▶ [PROBLEM DETAILS]:
Copy the rows below word for word, starting at the line that contains "The image size is (1568, 708)." and continuing through the last line of the rows, including both. Leave the pictures out of your copy.

▶ [Stored items from a collection]:

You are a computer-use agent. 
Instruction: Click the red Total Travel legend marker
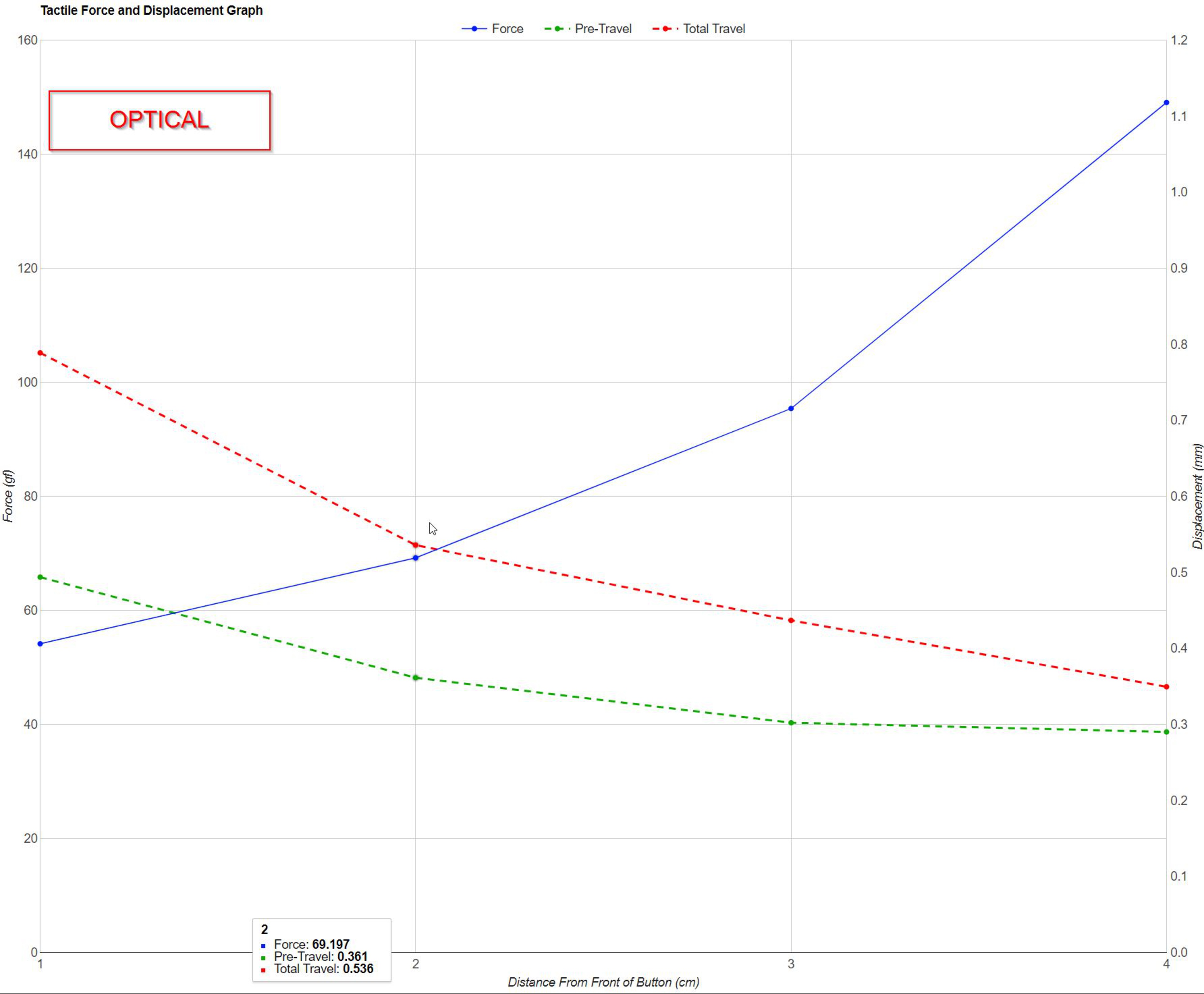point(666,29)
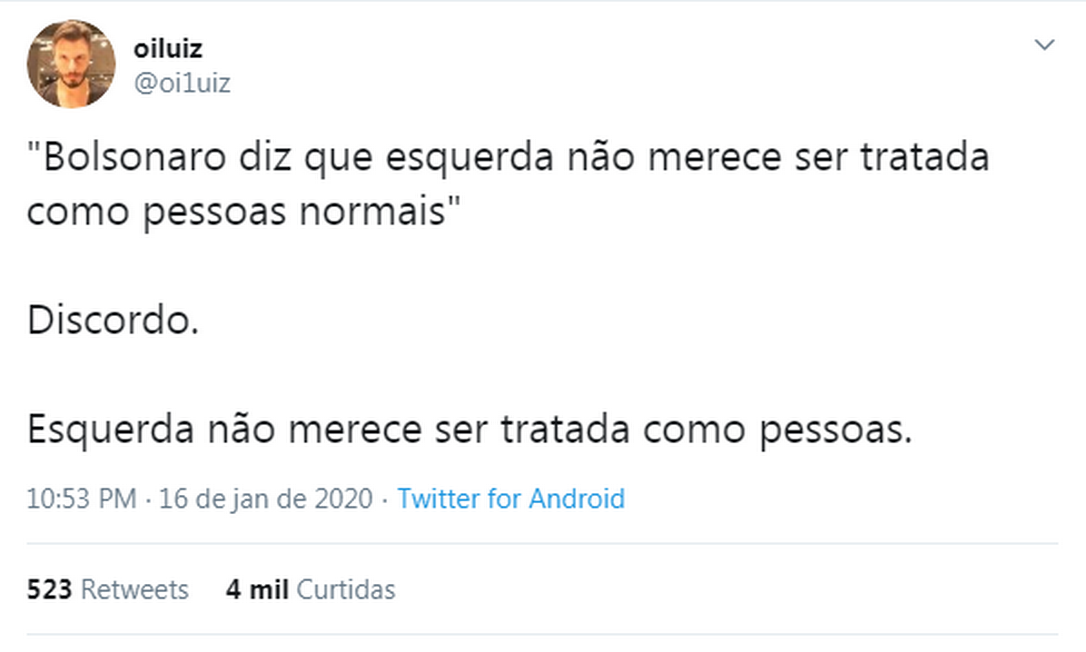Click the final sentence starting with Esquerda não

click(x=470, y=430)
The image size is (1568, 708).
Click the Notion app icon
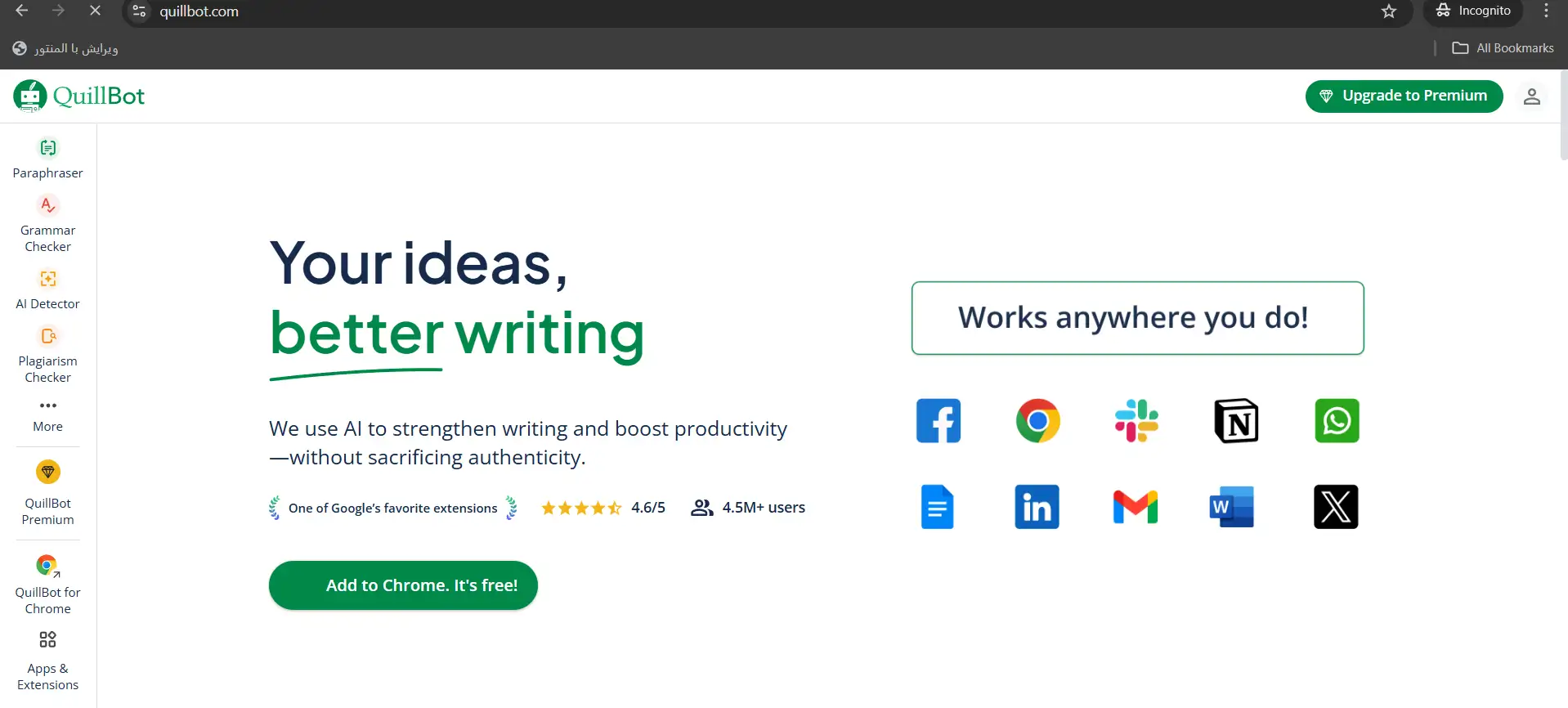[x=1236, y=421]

▶ [OUTPUT FOR THIS TASK]:
The image size is (1568, 708).
Click the Notion app icon
[x=1236, y=421]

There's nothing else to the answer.